De klacht dat de gewraakte uitlating in geen van de verklaringen van klager valt terug te lezen mist derhalve feitelijke grondslag.
9.
Het tweede argument van de Rechtbank houdt in dat klager wist dat [betrokkene 2] van plan was een overval te plegen en dat hij dat ook vaker had gedaan.
10.
Evenals de steller van het middel is ook mij ten aanzien van deze feitelijke vaststelling niet geheel duidelijk op welke stukken in het dossier de rechtbank zich heeft gebaseerd. Het in het klaagschrift genoemde proces-verbaal van getuigenverhoor van 25 september 2007 bevindt zich niet in het dossier zoals aan de Hoge Raad gezonden. Wel volgt uit het klaagschrift dat de verdachte [betrokkene 2] wel eens aan klager heeft verteld dat hij een winkel wilde overvallen. Voorts volgt uit het zich onder de stukken bevindende proces-verbaal van relaas , project PRIMUS, van 10 augustus 2007, dat klager (met zijn brommer) verdachte [betrokkene 2] op 14 juli 2007 had geholpen zich te onttrekken aan begeleid verlof (blad 9) alsmede dat klager op dinsdag 7 augustus 2007 in het gezelschap was van verdachte [betrokkene 2] en een andere jongen.
11.
Waar de Rechtbank haar overweging dat verdachte wist dat [betrokkene 2] vaker een overval had gepleegd op heeft gebaseerd is mij niet duidelijk. Wel volgt uit de stukken dat klager [betrokkene 2] goed kende; anders had hij [betrokkene 2] niet geholpen te ontsnappen uit de jeugdinrichting tijdens diens begeleid verlof.
12.
De omstandigheid dat niet duidelijk is waarop de Rechtbank haar overweging inzake wetenschap van een overval heeft gebaseerd, behoeft nog niet tot de conclusie te leiden dat het middel terecht is voorgesteld.
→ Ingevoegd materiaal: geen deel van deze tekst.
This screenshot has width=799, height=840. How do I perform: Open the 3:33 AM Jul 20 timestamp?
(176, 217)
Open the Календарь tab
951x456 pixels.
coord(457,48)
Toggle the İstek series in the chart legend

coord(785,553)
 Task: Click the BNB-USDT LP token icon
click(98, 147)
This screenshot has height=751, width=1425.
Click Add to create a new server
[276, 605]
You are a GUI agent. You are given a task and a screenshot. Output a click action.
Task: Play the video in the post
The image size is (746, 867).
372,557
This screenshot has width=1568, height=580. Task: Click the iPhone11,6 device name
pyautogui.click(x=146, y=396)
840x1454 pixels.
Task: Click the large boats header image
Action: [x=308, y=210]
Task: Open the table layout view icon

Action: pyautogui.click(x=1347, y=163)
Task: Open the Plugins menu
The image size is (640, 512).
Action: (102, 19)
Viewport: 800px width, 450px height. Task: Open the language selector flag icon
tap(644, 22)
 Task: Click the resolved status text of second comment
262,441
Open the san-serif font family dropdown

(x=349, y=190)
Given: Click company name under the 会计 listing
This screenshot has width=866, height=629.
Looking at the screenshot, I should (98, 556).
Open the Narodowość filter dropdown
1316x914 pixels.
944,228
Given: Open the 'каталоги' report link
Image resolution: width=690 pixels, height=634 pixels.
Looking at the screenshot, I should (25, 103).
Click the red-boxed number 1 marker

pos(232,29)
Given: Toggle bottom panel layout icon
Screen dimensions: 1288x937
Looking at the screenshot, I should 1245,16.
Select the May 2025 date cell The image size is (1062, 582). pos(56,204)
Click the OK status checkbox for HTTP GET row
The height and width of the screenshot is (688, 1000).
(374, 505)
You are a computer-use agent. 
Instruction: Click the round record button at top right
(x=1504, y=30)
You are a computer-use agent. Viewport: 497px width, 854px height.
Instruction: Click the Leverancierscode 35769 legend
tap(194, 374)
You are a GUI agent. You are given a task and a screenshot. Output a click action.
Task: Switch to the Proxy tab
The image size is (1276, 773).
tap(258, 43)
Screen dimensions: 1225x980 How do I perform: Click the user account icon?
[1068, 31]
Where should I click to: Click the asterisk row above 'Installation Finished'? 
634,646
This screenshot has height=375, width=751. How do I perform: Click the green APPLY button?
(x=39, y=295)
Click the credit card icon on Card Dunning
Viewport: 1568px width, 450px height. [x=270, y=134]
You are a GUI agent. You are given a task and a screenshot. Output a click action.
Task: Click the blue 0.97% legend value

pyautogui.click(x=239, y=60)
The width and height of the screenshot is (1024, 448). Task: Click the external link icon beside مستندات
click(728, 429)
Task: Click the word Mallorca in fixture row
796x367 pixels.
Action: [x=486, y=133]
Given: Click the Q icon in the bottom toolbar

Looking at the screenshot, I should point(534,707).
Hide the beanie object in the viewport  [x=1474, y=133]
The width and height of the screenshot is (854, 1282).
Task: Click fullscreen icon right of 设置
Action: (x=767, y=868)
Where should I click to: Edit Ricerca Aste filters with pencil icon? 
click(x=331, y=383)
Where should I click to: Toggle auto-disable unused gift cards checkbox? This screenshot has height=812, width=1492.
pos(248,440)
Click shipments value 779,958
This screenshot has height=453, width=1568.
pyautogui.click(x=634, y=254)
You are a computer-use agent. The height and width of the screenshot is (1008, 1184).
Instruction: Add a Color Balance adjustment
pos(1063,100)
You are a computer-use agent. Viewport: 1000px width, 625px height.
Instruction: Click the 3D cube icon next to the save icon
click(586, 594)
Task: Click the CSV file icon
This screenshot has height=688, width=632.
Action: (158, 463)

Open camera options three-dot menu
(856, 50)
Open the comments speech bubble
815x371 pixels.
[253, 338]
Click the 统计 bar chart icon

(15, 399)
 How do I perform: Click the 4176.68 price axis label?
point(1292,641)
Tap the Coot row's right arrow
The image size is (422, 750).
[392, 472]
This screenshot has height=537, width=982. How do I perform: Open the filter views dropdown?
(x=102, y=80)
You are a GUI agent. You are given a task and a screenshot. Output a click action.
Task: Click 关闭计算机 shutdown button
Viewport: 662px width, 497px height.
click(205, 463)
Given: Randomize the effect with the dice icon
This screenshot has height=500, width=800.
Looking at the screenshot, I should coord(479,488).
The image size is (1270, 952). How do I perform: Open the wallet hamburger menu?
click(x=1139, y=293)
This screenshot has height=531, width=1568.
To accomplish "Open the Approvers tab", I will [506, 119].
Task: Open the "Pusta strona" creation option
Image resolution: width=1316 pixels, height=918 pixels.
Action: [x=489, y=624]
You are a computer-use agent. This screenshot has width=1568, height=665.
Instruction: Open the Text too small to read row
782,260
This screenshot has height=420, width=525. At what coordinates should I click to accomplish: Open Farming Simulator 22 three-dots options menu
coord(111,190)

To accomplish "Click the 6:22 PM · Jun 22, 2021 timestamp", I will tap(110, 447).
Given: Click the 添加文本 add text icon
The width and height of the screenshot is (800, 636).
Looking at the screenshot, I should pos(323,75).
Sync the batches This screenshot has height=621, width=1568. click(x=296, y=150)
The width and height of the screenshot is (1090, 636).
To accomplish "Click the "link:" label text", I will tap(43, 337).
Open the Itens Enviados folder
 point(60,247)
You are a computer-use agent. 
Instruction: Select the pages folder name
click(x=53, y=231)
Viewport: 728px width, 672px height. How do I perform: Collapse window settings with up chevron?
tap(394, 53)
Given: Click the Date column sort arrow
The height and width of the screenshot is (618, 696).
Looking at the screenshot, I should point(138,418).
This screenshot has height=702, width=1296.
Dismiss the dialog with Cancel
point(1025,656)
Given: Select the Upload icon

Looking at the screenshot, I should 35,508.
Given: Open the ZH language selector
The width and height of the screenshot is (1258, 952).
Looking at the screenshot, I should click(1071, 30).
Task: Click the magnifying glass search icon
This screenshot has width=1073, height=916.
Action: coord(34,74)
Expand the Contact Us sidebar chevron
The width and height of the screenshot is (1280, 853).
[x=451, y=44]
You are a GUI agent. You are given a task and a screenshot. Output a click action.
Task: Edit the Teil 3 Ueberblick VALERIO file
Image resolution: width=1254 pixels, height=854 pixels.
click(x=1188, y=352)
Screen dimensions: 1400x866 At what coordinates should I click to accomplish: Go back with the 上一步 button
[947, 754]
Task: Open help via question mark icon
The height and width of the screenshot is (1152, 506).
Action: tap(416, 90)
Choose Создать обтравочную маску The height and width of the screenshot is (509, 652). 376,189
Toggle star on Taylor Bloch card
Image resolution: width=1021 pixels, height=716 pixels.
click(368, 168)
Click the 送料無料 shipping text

In het kader van de beklagprocedure behoeft immers die wetenschap nog niet vastgesteld te worden. Dat oordeel is ingeval van verbeurdverklaring aan de rechter ter terechtzitting. De Rechtbank heeft met haar oordeel tot uitdrukking gebracht dat zich niet het geval voordoet dat het hoogst onwaarschijnlijk is dat een strafrechter, later oordelende, de desbetreffende brommer verbeurd zal verklaren, en dat dit oordeel niet onbegrijpelijk is.
13.
Het middel faalt derhalve.
14.
Gronden waarop de Hoge Raad gebruik zou moeten maken van zijn bevoegdheid de bestreden uitspraak ambtshalve te vernietigen, heb ik niet aangetroffen.
15.
Deze conclusie strekt tot verwerping van het beroep.